The result is a site that looks translated on the surface. The listing pages read fine in Spanish or French. But when someone tries to filter by price range, or sort by bedrooms, the results come back wrong or empty. The site owner doesn’t notice because they’re checking the translated pages visually, not testing every filter combination in every language.

That’s the problem we set out to fix.

What the plugin actually does

The plugin lives inside your WordPress dashboard under a single menu called WPEstate Translate. It has a “Start Here” page that lays out the recommended setup order, because the sequence matters. Translating your listings before you’ve configured your taxonomy behavior and custom field rules will create problems you’ll have to undo later.

Here’s the setup sequence, and why each step exists.

Languages come first. You define which languages your site supports, set a default, and toggle visibility. Everything downstream depends on this being locked in: URL structure, string files, menu sync, and content translation all reference this list.

Theme and plugin strings come second. These are the small UI pieces that visitors see constantly: button labels, search placeholders, filter names, form text. The plugin scans your active theme and plugins, collects these strings, and lets you translate them per language. Then it generates proper translation files so WordPress loads them correctly. If you skip this step, you end up with a site where the listing descriptions are in French but the search bar still says “Search” and the filters still say “Property Status” in English. That looks unfinished, and it erodes trust with visitors.

Taxonomy translation comes third. Your property categories, statuses, types, and locations are taxonomies, and your search filters are built on them. The plugin lets you choose, per taxonomy, whether terms should be translated per language, translated with missing terms hidden, or shared across all languages. The practical rule: if a taxonomy appears in a search filter, translate it and hide missing terms. Otherwise, a visitor switches to German and sees filter options that lead to zero results.

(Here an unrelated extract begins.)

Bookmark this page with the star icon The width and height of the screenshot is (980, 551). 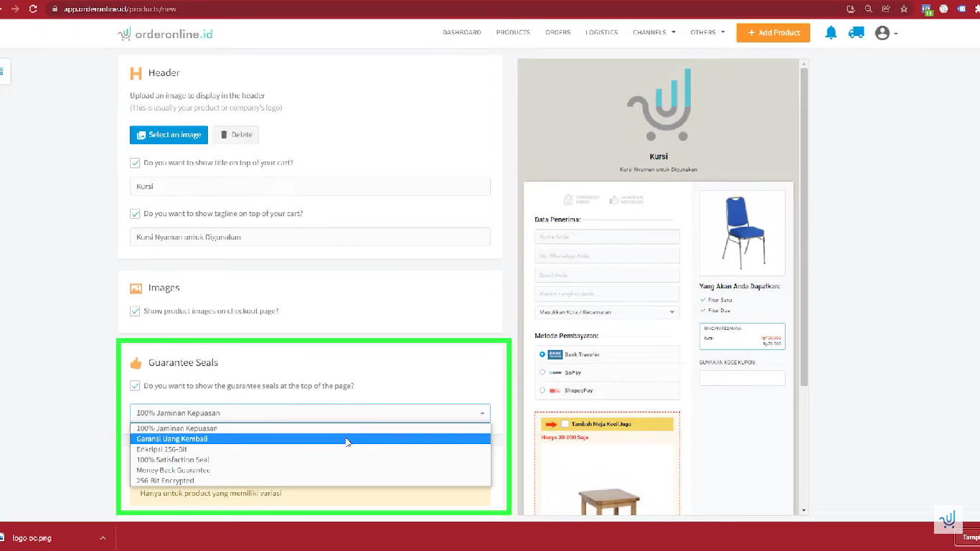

Custom field rules come fourth, and this is the step most people get wrong. The plugin shows you every custom field attached to your listings and lets you assign a behavior to each one. Some fields should always copy identically across translations: price, bedroom count, bathroom count, property ID, GPS coordinates. These aren’t text to be translated. They’re data your theme uses to query and display properties. Other fields should copy once and then allow local edits, like a custom headline you might want to tweak per language. And some fields should be fully independent per language, like a long-form description meant to read naturally.

If you skip this configuration and just run a bulk translation, the translated listings will look correct when you read them. But the data behind them won’t match what the theme expects. Prices might display wrong. Filters might miss properties. Search results might return nothing for certain combinations. It’s the kind of bug that doesn’t look like a bug until a real visitor tries to actually use the site.

Automatic translation comes fifth, once all the rules are in place. You pick a translation engine, add your API key, choose target languages and post types, and run the job. The plugin creates translated drafts that follow the taxonomy, string, and custom field rules you already defined. The output is a solid first pass. You still need to review and edit, but you’re editing inside a structure that won’t break your filters or data.

Menu synchronization comes sixth. You pick a source menu and a target-language menu, and the plugin copies the structure while mapping items to their translated counterparts. If a translation doesn’t exist yet, you set a fallback so the menu doesn’t have dead links.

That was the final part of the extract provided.